When the risk-sharing development model is viewed in the context of how many drugs are successfully brought to market, it is no surprise that such a strategy is better suited for sponsor-sponsor rather than sponsor-vendor relationships.
The Virtual Model
An interesting development over the past 10 years has been the evolution of how programs and products are described. For example, a molecule is no longer just a drug candidate but also an asset, a milestone is a value inflection point, and a product pipeline is a portfolio. These terms were once limited to financial descriptions. Now, however, they are used in development situations to facilitate new ways of looking at product advancement.

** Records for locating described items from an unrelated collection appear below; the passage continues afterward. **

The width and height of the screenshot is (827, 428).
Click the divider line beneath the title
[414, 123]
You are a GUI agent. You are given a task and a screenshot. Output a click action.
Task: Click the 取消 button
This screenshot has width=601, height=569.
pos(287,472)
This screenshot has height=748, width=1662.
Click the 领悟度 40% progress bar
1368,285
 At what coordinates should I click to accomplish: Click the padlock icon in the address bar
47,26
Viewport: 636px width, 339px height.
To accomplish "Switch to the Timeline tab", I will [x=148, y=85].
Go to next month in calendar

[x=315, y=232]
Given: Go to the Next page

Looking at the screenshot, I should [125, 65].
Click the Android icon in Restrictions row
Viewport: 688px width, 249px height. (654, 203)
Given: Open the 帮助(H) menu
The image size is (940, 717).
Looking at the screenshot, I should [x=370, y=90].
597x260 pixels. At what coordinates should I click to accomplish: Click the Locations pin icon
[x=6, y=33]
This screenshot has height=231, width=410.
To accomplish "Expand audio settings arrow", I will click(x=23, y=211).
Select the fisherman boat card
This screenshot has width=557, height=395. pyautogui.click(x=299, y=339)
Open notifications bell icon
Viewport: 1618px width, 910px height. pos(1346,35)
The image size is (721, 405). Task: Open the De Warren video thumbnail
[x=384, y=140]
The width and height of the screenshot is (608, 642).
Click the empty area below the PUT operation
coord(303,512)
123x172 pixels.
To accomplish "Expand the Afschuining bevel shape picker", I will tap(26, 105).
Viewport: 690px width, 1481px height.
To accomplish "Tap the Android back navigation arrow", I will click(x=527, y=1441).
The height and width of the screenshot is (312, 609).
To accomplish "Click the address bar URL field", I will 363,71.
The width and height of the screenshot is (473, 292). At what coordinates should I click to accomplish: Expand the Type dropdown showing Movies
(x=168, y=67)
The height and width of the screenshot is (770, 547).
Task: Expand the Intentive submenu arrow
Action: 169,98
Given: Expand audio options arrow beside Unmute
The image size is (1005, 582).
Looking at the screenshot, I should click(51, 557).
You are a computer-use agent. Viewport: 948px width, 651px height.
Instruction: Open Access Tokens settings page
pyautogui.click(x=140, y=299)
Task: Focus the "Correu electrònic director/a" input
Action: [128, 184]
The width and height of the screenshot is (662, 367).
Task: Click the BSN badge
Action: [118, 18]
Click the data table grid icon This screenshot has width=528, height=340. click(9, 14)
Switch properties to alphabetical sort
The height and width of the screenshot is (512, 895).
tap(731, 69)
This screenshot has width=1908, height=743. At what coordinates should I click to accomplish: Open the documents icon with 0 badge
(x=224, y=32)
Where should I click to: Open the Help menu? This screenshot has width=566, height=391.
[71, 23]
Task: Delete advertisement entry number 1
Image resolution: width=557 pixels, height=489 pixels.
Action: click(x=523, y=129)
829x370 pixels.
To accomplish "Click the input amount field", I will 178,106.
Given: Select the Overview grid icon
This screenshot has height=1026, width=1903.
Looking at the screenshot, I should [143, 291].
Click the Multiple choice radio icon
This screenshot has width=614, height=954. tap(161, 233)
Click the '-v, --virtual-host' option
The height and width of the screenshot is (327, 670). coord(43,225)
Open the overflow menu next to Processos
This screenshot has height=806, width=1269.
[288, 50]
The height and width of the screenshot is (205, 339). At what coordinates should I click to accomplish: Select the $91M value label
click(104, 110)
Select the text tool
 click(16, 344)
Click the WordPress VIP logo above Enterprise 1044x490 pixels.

When a strategic plan involves developing an asset that currently has been evaluated in preclinical efficacy models to proof of concept, it is much easier to describe the challenges, risks, and potential exit. The challenges may include conducting GLP toxicology studies, filing an IND, and conducting a Phase I study, while the risks are primarily related to the animal testing and preliminary safety results in humans. The exit can be considered as a decision to move to Phase II in the context of new funding, a partnership, or an outright sale of the asset.
If a company can focus on a particular asset, i.e., a drug candidate at a particular phase, it will be able to more specifically define the skills needed for development as well as how long they are required and thereby more accurately gauge costs. It stands to reason that the owner of the asset would not hire a senior toxicologist with 10 technicians to run an animal lab, a vp of regulatory affairs with three employees to write an IND, and a CMO with five clinical professionals if at a successful exit, all those people would become expendable.
If the exit is something other than developing into a fully integrated development company, it makes little business sense to hire full-time personnel. It would be difficult to predict the level of involvement needed from the new hires within these specific areas while also ensuring sufficient bandwidth to deal with inevitable challenges of a development program. Yet many companies make this mistake and unnecessarily hire specialty expertise or bring them in too early, resulting in a loss of time and money.
If this asset were paired with several other assets in a similar stage of development, it is easy to see how a virtual team could be constructed with experts who do not require full-time employment but can be dedicated to the firm for some period of time. It becomes easier to make decisions on each asset based on data rather than tied into the context of a company’s survival or long-term stability.
It is easy to imagine how a virtual team constructed around this concept could improve program efficiency and considerably reduce development costs. Such gains in efficiency could lead to more sophisticated financial models with which to manage risk across product portfolios while helping promising therapies reach patients more quickly.